In order to test this scenario, numerical simulations of increasing realism have been carried out. We defer a discussion of the ensemble of experiments carried out to the discussion, and focus here on the simplest possible numerical experiments that might be carried out: the simplest realization of this problem is to consider a coronal loop to be a finite volume of plasma, bounded by two conducting plates (photospheres) and threaded by a uniform magnetic field (a strong loop guide field), and then consider boundary motions at the plates that shear and attempt to tangle the initial field. This model lacks two important aspects of the real situation: (i) the curvature of the guide field, which leads to an outward net force tending to expand loops as energy in the transverse field increases; (ii) the possibility of storing energy directly in the distribution of the guide field, i.e. reconnection between loops of different sizes and or between closed and open field. In any case, many authors have developed coronal heating models with this preface based on the idea that an MHD turbulence cascade will result (e.g. [8,9] for theoretical models, and [10] for early numerical simulations). An even further simplification was used by Einaudi *et al.* [11] and Dmitruk & Gómez [12] in simulations considering just a two-dimensional cross-section of a loop, using a purely magnetic random forcing function to replace the effects of field line shuffling.
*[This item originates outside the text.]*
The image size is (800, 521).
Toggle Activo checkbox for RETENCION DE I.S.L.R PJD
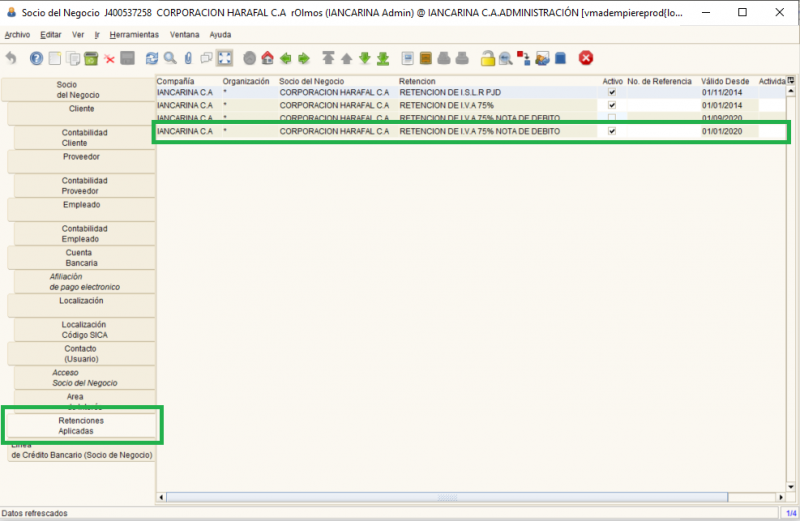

In this way, they were able to show that a magnetically dominated turbulent cascade occurs in loops, and in addition proved that as a result of the dissipation occurring in a distribution of current sheets, the overall dissipated power was distributed in discrete events whose total energy, duration and peak intensity was indeed distributed according to power laws. Complementary work using shell models of turbulence, in which only the propagation along field lines is described in physical space, but the transverse domain is described using two-dimensional shell models of turbulence, were carried out by Nigro *et al.* [13] and Buchlin & Velli [14] confirming the power-law statistics of events and revealing the interesting phenomenon of ‘loop ringing’, whereby loop oscillations at their resonant frequencies followed burst of nano flares—a possible observable for the heating mechanism itself.

Numerical simulations of this process using the RMHD representation [15,16] have led to a more detailed understanding of the dynamics of field line tangling, an important new result being the derivation of scaling laws showing how the macroscopic heating rate depends on the dimension of closed loops and intensity of the magnetic field, and their connection to the resulting inertial range spectrum of magnetic fluctuations. The simulations showed how the MHD turbulence regime which develops may be thought of as a particular example of weak MHD turbulence, with magnetic energy dominating over the kinetic energy at the large scales (figure 1 shows RMS values of magnetic and kinetic energies for a typical simulation), and different spectra for kinetic and magnetic energy.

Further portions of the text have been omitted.